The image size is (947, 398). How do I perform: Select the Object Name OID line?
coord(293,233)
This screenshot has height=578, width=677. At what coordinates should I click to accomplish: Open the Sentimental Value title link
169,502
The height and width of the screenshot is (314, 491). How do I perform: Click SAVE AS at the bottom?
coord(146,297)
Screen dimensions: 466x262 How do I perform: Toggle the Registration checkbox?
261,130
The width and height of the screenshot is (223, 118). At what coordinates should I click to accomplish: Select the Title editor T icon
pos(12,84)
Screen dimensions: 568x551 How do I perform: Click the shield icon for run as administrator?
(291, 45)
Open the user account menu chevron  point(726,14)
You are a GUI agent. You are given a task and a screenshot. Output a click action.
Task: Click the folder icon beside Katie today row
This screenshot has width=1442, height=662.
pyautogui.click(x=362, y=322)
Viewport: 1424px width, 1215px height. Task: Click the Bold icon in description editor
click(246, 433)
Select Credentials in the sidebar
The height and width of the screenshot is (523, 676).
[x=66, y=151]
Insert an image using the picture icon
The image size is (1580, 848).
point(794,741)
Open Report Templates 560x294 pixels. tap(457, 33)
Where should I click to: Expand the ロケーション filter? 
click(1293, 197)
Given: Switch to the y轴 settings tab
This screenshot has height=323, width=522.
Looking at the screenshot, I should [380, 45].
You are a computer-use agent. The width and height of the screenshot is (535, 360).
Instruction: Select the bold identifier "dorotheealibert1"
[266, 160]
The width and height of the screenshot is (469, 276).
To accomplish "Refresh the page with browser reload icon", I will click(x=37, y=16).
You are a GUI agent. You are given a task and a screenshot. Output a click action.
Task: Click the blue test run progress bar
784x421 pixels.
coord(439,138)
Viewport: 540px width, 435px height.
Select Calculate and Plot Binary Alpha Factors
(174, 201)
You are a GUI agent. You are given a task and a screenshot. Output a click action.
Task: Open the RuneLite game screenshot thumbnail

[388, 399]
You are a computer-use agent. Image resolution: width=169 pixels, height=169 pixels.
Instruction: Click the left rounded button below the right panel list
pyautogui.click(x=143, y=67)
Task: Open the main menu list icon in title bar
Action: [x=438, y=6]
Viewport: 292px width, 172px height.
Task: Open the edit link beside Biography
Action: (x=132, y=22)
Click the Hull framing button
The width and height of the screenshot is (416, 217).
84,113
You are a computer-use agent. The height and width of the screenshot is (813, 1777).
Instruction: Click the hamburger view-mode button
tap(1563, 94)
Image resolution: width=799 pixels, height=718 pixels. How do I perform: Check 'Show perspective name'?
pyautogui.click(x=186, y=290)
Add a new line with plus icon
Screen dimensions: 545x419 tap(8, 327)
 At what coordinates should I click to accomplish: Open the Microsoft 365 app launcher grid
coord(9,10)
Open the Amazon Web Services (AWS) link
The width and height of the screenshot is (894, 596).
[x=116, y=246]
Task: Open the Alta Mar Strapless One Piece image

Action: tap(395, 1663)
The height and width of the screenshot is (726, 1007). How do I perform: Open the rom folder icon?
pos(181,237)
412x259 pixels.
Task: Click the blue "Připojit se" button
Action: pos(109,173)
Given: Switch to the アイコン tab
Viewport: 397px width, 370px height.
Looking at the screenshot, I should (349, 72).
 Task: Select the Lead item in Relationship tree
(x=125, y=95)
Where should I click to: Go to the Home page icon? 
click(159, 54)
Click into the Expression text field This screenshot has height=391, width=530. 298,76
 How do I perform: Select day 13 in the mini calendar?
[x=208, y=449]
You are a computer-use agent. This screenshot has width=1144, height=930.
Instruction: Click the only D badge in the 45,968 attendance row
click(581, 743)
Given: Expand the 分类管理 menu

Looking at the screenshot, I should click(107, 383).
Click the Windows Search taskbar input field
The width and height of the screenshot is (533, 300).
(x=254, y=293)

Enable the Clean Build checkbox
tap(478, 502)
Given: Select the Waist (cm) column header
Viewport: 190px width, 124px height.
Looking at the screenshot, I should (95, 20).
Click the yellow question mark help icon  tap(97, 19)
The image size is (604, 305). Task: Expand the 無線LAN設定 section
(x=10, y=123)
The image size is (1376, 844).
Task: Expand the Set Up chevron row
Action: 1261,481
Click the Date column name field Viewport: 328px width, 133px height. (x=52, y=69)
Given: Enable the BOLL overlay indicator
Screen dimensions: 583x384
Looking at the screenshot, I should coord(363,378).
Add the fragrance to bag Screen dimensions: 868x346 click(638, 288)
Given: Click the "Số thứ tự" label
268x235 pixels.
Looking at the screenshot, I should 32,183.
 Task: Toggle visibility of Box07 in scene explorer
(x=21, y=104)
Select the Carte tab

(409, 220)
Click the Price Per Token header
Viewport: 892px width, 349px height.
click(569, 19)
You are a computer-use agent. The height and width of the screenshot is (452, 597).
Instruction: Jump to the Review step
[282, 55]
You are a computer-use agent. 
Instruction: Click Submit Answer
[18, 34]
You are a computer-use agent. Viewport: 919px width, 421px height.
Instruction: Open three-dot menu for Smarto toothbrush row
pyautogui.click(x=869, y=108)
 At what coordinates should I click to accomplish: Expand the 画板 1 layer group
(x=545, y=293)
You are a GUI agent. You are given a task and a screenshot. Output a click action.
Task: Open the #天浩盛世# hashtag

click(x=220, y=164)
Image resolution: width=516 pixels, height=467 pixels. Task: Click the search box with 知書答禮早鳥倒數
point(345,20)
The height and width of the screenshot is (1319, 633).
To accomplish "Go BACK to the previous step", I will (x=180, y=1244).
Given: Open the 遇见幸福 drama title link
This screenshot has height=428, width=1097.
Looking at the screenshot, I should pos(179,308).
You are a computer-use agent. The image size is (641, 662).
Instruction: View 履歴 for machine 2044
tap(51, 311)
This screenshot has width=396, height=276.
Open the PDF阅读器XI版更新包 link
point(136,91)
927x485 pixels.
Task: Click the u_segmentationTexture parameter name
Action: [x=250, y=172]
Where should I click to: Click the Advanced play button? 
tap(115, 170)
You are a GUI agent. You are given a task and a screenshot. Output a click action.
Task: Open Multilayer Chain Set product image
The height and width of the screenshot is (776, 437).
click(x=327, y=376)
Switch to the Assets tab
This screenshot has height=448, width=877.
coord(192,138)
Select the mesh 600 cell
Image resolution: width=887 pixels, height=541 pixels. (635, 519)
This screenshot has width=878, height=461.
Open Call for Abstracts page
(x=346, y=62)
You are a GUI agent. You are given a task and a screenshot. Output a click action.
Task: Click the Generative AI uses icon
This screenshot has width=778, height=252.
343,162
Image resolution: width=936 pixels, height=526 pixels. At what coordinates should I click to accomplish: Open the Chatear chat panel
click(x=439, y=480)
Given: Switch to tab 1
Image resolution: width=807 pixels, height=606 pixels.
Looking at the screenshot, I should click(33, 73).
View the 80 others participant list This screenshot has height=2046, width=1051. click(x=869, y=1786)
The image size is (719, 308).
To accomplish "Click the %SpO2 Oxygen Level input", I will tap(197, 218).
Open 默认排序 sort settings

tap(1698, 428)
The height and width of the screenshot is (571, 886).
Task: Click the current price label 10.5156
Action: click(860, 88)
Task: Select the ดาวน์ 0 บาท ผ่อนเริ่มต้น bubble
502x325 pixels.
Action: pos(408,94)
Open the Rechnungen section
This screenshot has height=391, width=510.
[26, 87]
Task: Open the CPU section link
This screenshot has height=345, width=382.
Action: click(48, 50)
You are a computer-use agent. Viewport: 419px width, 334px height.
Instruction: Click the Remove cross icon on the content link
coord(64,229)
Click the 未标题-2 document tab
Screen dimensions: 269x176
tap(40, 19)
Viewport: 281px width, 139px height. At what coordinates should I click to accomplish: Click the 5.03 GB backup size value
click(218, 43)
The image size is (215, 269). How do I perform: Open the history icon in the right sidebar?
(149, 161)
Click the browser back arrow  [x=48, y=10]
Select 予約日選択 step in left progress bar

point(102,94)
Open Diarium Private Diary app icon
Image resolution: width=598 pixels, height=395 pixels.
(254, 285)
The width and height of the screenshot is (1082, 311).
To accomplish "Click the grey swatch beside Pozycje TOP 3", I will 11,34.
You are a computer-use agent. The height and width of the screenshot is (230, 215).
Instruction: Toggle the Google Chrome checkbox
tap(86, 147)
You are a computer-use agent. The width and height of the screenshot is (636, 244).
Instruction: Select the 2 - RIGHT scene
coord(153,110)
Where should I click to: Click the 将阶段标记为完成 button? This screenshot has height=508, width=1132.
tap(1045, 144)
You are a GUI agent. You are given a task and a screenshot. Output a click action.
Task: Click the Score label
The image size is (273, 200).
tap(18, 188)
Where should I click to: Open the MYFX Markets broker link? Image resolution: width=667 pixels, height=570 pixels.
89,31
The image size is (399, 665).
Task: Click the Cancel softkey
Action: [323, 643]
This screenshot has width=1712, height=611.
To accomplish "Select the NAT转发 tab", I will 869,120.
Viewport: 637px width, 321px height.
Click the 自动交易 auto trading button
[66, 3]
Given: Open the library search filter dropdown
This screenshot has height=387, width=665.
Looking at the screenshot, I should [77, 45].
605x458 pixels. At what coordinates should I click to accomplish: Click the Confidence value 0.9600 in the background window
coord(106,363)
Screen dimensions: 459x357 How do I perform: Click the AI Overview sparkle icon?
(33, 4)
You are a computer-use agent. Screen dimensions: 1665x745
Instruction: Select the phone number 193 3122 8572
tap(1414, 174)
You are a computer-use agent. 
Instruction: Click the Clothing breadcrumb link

### Your instructions
Show every line of the material that includes the string "column".

### Your response
Given: Select the Waist (cm) column header
Click the Date column name field Viewport: 328px width, 133px height. (x=52, y=69)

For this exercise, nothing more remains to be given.